_Task to carry out_
The full set of records must be printed exactly as given.

----- Information provided -----

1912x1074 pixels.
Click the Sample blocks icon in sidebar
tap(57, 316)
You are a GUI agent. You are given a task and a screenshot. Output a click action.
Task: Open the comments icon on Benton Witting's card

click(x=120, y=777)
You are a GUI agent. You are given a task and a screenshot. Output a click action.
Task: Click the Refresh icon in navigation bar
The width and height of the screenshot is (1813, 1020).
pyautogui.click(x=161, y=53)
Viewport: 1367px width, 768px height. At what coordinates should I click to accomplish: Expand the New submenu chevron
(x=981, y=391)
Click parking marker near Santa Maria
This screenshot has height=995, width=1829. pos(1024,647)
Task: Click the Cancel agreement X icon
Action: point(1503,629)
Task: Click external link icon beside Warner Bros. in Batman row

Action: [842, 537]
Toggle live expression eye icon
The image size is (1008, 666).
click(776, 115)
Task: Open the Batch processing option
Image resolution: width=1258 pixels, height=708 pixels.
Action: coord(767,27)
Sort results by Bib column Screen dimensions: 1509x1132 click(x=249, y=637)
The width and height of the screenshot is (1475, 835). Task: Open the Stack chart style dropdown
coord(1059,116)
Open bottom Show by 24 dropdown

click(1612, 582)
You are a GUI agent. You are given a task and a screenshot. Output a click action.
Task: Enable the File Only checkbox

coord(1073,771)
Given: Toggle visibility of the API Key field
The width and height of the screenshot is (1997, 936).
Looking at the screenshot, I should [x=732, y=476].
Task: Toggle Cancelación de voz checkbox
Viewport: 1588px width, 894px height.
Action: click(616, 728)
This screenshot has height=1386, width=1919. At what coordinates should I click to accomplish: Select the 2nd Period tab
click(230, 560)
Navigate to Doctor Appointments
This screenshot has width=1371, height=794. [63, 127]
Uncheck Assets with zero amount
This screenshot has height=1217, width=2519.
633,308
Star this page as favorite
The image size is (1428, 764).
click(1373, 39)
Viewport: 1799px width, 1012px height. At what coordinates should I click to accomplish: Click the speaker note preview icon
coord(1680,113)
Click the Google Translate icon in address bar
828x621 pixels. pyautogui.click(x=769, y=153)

-----

_Output for this exercise_
1912x1074 pixels.
Click the Sample blocks icon in sidebar
tap(57, 316)
You are a GUI agent. You are given a task and a screenshot. Output a click action.
Task: Open the comments icon on Benton Witting's card

click(x=120, y=777)
You are a GUI agent. You are given a task and a screenshot. Output a click action.
Task: Click the Refresh icon in navigation bar
The width and height of the screenshot is (1813, 1020).
pyautogui.click(x=161, y=53)
Viewport: 1367px width, 768px height. At what coordinates should I click to accomplish: Expand the New submenu chevron
(x=981, y=391)
Click parking marker near Santa Maria
This screenshot has height=995, width=1829. pos(1024,647)
Task: Click the Cancel agreement X icon
Action: point(1503,629)
Task: Click external link icon beside Warner Bros. in Batman row

Action: [842, 537]
Toggle live expression eye icon
The image size is (1008, 666).
click(776, 115)
Task: Open the Batch processing option
Image resolution: width=1258 pixels, height=708 pixels.
Action: coord(767,27)
Sort results by Bib column Screen dimensions: 1509x1132 click(x=249, y=637)
The width and height of the screenshot is (1475, 835). Task: Open the Stack chart style dropdown
coord(1059,116)
Open bottom Show by 24 dropdown

click(1612, 582)
You are a GUI agent. You are given a task and a screenshot. Output a click action.
Task: Enable the File Only checkbox

coord(1073,771)
Given: Toggle visibility of the API Key field
The width and height of the screenshot is (1997, 936).
Looking at the screenshot, I should [x=732, y=476].
Task: Toggle Cancelación de voz checkbox
Viewport: 1588px width, 894px height.
Action: click(616, 728)
This screenshot has height=1386, width=1919. At what coordinates should I click to accomplish: Select the 2nd Period tab
click(230, 560)
Navigate to Doctor Appointments
This screenshot has width=1371, height=794. [63, 127]
Uncheck Assets with zero amount
This screenshot has height=1217, width=2519.
633,308
Star this page as favorite
The image size is (1428, 764).
click(1373, 39)
Viewport: 1799px width, 1012px height. At what coordinates should I click to accomplish: Click the speaker note preview icon
coord(1680,113)
Click the Google Translate icon in address bar
828x621 pixels. pyautogui.click(x=769, y=153)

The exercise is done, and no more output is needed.